Cost accounting

Cost accounting or cost accounting, also known as analytical accounting, is an accounting technique that aims to create an information system that allows knowing the cost of manufactured products.

Cost accounting

It is an instrument that supports financial accounting, studying the cost structure in companies. Cost accounting consists of making a reasonable allocation of direct and indirect costs that allows obtaining analytical information on which to support the decision-making of the company’s management.

Although both cost accounting and financial accounting are useful in the management of a company, cost accounting is information used only by company personnel, while financial accounting is information that can be used both by external users and by internal users.

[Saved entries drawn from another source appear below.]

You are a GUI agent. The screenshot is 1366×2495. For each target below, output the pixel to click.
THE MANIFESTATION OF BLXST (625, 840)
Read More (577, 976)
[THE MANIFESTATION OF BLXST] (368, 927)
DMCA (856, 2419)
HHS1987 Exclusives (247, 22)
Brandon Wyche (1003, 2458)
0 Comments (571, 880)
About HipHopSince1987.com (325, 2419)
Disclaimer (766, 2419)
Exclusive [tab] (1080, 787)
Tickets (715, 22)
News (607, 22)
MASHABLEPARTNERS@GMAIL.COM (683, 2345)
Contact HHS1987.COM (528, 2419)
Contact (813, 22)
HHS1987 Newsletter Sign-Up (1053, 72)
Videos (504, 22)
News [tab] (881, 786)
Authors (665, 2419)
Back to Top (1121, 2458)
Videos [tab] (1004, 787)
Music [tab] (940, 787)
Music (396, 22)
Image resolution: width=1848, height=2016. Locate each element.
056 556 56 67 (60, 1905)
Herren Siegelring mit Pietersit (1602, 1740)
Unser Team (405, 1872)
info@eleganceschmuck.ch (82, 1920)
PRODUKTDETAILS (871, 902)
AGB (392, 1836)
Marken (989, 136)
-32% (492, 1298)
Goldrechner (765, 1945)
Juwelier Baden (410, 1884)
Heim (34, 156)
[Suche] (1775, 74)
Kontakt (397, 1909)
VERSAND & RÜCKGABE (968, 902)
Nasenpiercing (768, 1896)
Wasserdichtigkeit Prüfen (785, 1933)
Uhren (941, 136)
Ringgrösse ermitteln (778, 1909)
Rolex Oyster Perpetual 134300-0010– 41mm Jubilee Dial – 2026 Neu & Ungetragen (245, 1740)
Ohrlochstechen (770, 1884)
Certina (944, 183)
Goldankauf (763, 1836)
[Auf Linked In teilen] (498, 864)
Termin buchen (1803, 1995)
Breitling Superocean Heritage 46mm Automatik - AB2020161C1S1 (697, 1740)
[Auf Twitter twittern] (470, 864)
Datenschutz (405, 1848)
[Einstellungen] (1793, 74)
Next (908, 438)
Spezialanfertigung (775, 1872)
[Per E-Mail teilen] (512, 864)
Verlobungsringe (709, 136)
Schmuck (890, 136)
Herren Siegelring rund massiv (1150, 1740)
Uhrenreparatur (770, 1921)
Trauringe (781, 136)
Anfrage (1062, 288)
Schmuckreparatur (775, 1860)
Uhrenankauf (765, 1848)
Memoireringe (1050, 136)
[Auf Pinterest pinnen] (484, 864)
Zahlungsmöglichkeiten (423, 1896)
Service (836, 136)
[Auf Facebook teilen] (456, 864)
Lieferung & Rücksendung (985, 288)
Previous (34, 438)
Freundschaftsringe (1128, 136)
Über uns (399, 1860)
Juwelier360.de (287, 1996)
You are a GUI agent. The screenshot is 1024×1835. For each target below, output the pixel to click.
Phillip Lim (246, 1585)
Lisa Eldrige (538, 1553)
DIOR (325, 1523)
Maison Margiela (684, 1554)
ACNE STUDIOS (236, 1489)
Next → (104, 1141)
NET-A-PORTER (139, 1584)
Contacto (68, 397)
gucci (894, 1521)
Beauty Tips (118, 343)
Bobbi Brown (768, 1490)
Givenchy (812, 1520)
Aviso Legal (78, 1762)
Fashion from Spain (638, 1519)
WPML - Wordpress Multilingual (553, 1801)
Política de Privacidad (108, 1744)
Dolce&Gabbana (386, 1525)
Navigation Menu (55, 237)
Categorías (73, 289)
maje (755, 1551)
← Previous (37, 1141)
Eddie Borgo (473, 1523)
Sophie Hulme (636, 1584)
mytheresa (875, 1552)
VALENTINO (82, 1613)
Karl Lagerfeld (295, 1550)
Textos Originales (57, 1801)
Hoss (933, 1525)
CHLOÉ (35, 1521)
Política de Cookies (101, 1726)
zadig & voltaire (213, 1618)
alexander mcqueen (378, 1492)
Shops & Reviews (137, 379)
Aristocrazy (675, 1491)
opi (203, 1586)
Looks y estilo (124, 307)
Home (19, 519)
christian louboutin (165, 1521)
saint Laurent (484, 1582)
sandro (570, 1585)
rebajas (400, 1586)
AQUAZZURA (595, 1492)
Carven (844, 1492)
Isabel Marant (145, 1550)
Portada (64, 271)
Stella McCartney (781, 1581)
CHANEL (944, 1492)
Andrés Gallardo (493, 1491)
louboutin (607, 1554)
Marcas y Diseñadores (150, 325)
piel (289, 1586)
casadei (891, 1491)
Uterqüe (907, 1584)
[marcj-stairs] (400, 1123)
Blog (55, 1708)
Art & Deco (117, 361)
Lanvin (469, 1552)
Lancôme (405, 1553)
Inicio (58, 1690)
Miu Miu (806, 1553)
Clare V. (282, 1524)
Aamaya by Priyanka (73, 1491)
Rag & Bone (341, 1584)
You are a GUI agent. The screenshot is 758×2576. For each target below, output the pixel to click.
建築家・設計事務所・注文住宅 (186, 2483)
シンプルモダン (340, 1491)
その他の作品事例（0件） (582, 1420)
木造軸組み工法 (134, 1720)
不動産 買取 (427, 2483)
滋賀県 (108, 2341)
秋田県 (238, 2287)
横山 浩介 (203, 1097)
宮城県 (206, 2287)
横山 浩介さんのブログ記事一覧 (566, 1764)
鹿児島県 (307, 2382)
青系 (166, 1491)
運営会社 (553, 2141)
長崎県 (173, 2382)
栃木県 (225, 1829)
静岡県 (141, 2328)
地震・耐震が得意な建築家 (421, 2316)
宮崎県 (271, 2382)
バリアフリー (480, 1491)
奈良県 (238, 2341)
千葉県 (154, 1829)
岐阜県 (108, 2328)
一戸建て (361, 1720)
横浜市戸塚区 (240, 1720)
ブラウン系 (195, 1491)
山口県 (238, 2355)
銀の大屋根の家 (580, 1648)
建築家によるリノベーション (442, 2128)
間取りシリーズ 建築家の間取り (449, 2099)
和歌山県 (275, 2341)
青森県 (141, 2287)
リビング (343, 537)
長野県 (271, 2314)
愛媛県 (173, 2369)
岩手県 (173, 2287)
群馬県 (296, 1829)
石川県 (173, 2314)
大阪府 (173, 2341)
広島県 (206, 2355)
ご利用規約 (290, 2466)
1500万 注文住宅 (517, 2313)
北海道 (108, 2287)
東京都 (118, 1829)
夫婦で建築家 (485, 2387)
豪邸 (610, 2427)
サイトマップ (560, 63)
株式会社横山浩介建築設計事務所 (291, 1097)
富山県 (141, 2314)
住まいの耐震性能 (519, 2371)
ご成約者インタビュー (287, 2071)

Objectives of cost accounting

The information of the cost accounting is directed to the management of the company. It involves the assessment, analysis and control of the entire production process that makes up the business operation.

  • Determine costs: What allows to value assets and results.
  • Analytical objective: Cost accounting allows planning and control of business management, preparing budgets and preparing information that allows evaluating performance and thus taking the necessary measures.

How are accounting costs allocated?

Not all costs can be distributed in the same way to all manufactured products. Depending on the relationship with production, different types of costs are obtained that allow the units produced to be valued:

  • Direct allocation: The purchase price of raw materials and services consumed directly attributable to the unit. They are those related to direct costs, which are those that can be measured and unequivocally assigned to a specific product (for example, in the manufacture of ice cream it would be the cost of the milk cream or the cost of the cookie waffle).
  • Indirect allocation: They are the part that reasonably corresponds to the costs indirectly attributable to the product. These are those related to indirect costs, which are affected by different processes and do not allow a viable exact measurement of the quantity consumed for the manufacture of each product (for example, factory rental, which of the goods produced is Is it a higher percentage? Are they all the same?).

Functions of a cost accounting system

A good cost accounting system allows:

  • It allows to know the efficiency of the production system.
  • Control the expenses generated in each phase of the production process.
  • Obtain the benefit of each unit produced and allow making decisions about what and how much to produce.
  • Detect and analyze deviations from what is planned to establish control mechanisms.
  • It allows to value the inventories of the company.

Cost accounting example

Suppose a company that produces yogurt and the total cost of unit production is 0.10 euros. In addition, it produces 10,000,000 units per month. The cost of paying employees represents 10% of the total monthly cost per unit produced and operating expenses are another 10% of this cost. Calculate the monthly cost of the company.

The volume of the total cost of sales is 10,000,000 units * 0.10 unit cost of yogurts = 1,000,000 euros.

Employee pay = 1,000,000 * 10% = 100,000 euros.

Operating expenses = 1,000,000 * 10% = 100,000 euros.

The total monthly cost will be 1,000,000 + 100,000 + 100,000 = 1,200,000 euros.